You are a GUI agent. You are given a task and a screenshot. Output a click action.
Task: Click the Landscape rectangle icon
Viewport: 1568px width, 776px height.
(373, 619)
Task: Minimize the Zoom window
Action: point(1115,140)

^^^^^^^^^^^^^^^^

Go through the listing and copy all of it exactly.

You are a GUI agent. You are given a task and a screenshot. Output a click action.
Task: Click the Landscape rectangle icon
Viewport: 1568px width, 776px height.
(373, 619)
Task: Minimize the Zoom window
Action: point(1115,140)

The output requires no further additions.